Three Centennial High School students were arrested after a videotape they turned in for a class project showed them shoplifting at two local stores and destroying a mailbox. The tape, which was submitted in an ecology class, revealed the three boys driving around and blasting loud music to demonstrate how to break Franklin’s noise ordinance—which they also read aloud at the end of the tape. In between, the video showed them stealing merchandise from two local stores and destroying a mailbox with a pole. Their teacher turned the tape over to school officials, who gave it to police. When he confronted the boys, said Franklin Detective J.P. Taylor, “I asked them what they were thinking and they said, ‘Ahh, man, we don’t know.’ They said they thought it would just be funny.”
Must Have Sharp Eyes, Quick Reflexes, Light Fingers.

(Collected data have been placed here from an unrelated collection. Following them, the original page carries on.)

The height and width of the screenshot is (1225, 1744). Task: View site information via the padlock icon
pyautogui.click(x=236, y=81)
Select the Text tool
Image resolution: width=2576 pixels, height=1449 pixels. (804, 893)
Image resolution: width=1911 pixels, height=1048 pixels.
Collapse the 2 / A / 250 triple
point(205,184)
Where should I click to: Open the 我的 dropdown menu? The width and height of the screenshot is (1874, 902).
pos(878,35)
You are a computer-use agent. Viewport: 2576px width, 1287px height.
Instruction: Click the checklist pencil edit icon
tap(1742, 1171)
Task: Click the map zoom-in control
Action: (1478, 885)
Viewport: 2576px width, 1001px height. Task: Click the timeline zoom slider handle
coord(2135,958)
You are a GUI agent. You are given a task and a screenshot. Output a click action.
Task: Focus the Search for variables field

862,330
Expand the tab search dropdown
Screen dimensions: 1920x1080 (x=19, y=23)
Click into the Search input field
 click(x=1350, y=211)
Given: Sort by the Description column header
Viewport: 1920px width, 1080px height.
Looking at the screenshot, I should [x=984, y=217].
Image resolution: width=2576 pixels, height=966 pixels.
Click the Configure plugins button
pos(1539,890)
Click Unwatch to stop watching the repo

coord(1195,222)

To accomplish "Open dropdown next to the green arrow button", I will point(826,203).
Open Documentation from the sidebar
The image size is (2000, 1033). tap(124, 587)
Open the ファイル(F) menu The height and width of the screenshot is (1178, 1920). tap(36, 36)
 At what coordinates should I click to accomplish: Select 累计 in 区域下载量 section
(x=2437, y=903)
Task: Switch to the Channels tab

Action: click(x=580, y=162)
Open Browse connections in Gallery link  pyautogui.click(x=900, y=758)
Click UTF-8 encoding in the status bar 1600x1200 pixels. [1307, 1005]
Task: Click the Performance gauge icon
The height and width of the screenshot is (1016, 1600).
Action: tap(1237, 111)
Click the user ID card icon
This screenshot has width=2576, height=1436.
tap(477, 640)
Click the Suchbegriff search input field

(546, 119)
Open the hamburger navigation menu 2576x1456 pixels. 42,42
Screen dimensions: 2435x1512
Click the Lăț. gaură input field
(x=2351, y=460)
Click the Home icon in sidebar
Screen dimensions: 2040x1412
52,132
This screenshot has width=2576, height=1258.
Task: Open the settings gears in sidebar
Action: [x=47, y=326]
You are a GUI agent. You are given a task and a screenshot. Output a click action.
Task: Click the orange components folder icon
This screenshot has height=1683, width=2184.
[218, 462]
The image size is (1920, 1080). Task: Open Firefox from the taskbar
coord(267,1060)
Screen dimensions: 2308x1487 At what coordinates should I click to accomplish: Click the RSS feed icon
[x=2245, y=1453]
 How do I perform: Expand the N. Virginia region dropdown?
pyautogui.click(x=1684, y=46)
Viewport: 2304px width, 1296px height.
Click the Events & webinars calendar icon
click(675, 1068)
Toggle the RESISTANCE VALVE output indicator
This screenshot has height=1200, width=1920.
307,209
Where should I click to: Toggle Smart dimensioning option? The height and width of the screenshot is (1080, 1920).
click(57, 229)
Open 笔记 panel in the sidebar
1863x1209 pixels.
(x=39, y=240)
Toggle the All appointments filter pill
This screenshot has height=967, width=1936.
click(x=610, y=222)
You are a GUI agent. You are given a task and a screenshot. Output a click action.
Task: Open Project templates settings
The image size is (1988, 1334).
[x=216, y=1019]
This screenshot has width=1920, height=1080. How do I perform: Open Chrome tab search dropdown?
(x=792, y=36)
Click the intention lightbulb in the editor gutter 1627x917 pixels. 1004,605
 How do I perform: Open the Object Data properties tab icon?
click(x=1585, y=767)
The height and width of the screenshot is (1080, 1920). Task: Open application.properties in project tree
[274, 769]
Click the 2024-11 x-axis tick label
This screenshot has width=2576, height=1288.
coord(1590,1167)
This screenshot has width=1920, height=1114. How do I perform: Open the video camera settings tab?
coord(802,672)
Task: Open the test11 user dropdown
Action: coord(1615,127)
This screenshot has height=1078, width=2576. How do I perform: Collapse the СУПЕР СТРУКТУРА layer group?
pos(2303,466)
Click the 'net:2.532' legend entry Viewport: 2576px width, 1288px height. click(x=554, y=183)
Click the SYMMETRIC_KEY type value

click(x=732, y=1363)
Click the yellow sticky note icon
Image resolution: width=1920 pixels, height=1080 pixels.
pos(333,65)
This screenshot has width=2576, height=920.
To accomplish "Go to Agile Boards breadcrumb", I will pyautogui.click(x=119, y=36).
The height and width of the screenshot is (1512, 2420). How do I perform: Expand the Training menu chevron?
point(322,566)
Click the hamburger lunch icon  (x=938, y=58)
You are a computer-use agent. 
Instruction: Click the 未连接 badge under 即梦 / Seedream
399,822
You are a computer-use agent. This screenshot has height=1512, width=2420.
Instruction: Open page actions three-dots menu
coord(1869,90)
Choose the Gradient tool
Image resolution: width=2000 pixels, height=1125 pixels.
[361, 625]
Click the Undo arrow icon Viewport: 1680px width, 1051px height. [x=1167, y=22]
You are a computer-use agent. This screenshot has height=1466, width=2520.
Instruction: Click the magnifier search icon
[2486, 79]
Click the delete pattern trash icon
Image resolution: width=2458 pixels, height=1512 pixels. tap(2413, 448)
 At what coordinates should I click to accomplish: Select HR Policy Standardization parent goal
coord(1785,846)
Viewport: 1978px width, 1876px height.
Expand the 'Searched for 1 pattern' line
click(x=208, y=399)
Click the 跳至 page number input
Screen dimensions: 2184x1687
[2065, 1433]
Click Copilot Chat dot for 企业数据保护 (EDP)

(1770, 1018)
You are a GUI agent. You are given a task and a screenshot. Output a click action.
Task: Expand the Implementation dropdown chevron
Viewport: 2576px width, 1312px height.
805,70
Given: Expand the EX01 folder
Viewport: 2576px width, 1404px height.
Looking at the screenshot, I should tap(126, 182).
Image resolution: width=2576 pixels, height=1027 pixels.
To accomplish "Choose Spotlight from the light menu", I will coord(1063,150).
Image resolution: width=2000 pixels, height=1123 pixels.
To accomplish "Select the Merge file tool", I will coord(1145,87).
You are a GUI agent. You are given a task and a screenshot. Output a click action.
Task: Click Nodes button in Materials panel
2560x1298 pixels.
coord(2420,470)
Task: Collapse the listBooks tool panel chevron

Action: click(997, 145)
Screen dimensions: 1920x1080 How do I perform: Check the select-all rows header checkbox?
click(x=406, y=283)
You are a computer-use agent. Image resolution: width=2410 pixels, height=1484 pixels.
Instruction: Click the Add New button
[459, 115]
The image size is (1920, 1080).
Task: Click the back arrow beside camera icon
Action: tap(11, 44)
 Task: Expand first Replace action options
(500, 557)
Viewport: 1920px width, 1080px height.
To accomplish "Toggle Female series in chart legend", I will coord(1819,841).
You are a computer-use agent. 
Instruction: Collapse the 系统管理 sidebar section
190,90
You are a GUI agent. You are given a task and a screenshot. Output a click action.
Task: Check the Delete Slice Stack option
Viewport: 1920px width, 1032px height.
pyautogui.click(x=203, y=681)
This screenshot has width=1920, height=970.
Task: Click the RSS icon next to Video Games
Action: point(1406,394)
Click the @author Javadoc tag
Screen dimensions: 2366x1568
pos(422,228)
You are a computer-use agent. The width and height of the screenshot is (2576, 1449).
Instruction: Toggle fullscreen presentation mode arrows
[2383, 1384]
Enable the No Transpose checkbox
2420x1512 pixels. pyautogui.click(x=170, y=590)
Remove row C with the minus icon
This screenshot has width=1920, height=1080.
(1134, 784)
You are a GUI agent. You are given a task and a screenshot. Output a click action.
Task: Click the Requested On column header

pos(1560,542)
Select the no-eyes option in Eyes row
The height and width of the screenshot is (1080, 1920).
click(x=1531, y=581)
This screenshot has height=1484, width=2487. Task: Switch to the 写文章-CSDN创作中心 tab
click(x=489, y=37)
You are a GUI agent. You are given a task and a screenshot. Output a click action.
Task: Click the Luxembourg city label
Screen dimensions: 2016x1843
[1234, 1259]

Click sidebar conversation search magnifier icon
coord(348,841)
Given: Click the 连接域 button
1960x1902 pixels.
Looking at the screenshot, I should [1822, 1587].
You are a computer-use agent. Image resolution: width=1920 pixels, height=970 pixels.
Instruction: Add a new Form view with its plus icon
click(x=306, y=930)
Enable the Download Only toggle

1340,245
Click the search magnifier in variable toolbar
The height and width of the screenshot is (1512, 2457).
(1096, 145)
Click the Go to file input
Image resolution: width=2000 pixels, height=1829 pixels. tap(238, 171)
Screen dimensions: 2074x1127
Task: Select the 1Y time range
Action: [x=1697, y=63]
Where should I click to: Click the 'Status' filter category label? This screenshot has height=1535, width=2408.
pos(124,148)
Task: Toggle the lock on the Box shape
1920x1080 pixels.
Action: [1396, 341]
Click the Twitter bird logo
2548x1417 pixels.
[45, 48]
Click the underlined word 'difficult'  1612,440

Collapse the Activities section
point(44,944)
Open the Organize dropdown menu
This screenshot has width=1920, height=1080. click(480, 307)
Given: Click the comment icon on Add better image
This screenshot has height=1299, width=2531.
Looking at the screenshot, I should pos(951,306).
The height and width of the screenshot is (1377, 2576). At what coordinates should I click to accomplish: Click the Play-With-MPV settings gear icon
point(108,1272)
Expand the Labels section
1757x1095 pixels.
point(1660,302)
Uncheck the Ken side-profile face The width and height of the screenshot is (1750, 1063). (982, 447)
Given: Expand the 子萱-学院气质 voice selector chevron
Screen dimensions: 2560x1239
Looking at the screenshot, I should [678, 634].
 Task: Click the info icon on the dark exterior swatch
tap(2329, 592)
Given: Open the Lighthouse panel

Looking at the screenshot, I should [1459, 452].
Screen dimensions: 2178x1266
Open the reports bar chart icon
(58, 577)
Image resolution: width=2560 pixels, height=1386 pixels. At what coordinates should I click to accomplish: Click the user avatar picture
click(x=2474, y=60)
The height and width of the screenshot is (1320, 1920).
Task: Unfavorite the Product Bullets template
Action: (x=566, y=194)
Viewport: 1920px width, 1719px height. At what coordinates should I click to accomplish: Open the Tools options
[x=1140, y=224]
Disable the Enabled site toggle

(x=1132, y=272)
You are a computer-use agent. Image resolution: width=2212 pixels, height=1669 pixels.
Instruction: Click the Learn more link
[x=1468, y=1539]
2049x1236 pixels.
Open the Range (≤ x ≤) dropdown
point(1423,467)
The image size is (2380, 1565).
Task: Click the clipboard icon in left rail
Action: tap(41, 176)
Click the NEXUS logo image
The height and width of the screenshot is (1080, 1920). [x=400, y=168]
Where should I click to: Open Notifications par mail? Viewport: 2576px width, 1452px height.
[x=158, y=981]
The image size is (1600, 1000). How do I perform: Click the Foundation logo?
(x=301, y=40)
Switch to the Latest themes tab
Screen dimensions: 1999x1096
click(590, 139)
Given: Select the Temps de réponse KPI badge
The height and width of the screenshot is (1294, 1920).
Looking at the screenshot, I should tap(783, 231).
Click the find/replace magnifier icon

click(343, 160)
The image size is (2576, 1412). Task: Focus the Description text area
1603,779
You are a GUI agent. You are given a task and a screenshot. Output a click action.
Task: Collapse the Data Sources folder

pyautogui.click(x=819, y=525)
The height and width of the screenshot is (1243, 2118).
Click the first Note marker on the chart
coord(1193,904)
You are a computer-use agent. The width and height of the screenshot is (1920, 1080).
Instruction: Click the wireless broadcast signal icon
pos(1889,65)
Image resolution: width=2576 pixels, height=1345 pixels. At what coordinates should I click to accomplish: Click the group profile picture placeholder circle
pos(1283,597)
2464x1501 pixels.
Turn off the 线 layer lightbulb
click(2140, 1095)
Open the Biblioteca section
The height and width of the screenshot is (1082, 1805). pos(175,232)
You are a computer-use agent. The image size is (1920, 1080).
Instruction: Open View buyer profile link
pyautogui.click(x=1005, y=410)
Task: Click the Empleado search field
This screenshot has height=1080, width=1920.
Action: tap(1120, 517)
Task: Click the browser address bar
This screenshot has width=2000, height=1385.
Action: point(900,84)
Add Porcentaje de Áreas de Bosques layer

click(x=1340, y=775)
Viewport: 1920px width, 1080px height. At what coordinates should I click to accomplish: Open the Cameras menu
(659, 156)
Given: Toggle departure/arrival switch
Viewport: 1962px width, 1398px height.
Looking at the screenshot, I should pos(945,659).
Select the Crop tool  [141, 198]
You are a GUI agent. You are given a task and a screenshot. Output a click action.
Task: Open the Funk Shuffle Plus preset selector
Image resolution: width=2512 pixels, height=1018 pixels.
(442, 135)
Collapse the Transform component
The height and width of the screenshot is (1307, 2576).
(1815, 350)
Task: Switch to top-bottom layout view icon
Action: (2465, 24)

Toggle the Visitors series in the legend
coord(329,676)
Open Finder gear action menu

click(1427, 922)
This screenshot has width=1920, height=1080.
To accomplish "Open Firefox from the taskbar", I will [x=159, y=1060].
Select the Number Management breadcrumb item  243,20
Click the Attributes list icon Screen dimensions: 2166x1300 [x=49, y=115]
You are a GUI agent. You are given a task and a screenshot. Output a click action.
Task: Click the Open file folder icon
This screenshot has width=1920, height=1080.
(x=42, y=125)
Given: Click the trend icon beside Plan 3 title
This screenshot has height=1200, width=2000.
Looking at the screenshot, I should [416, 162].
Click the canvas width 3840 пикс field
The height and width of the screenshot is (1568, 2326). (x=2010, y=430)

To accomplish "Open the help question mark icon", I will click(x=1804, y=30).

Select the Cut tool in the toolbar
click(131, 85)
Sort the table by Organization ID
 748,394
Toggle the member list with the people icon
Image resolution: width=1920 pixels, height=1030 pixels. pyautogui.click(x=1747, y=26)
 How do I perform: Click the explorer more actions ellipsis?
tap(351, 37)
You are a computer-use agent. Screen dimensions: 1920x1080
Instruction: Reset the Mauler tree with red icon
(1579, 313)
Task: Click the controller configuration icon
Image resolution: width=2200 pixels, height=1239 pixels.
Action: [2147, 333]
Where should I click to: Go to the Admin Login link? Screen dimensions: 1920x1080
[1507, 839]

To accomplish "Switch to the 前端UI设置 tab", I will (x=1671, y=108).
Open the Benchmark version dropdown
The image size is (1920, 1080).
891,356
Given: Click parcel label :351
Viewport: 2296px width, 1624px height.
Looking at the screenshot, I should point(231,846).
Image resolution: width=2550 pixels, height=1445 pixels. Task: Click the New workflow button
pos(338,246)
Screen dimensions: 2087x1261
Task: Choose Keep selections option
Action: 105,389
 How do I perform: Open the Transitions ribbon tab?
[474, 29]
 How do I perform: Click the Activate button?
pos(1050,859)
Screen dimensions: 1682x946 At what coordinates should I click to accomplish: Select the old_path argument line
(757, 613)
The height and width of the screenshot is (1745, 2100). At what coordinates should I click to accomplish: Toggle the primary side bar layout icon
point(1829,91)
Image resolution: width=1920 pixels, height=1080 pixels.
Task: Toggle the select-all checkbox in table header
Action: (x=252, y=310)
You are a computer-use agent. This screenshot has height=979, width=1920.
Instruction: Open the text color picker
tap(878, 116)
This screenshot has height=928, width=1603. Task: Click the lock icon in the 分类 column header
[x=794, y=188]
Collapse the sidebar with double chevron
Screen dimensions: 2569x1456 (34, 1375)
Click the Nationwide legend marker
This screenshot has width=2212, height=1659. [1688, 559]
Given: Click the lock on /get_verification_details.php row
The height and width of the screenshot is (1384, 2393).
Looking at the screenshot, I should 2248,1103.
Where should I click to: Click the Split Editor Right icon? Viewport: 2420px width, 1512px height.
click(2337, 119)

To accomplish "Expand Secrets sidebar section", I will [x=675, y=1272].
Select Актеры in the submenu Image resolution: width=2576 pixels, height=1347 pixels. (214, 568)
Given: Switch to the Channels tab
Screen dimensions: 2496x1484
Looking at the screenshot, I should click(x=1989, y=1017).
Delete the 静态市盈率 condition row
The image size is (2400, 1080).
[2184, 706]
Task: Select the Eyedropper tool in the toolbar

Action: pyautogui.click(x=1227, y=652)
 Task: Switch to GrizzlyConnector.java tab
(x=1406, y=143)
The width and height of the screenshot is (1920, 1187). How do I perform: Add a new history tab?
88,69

Last winter, after some fishy inventories, the Parisian at CoolSprings Galleria started investigating the possibility that an employee was ripping off the store. In February, the thief was caught red-handed: Glenn “Doug” Webb, 27, who was nabbed at the employee’s entrance with cologne and women’s clothes. But there wasn’t a bonus for the store’s theft-prevention manager—since that person was Webb.
A Touch of Boner in the Night
Here’s where 2005 shows a little skin, gets a little raunchy, violates a few statutes. Hey, sailor, want a Boner?
The Kid Stays in the Teacher.
In a story that echoed the Mary Kay Letourneau case—in that the morning paper and local TV wouldn’t shut the hell up about it—Warren County PE teacher Pamela Rogers Turner, 27, was arrested on 28 sexual misconduct charges involving a 13-year-old boy at her school. Of course, the media attention had everything to do with serious allegations of statutory abuse, and nothing to do with the fact that Turner was a blond knockout who had been a Ms. Monday Nitro of World Championship Wrestling in 1997. For amusement, viewers counted how many times anchors and reporters felt compelled to point out—vainly—that the student was really a victim, not the envy of every guy in America with pubes.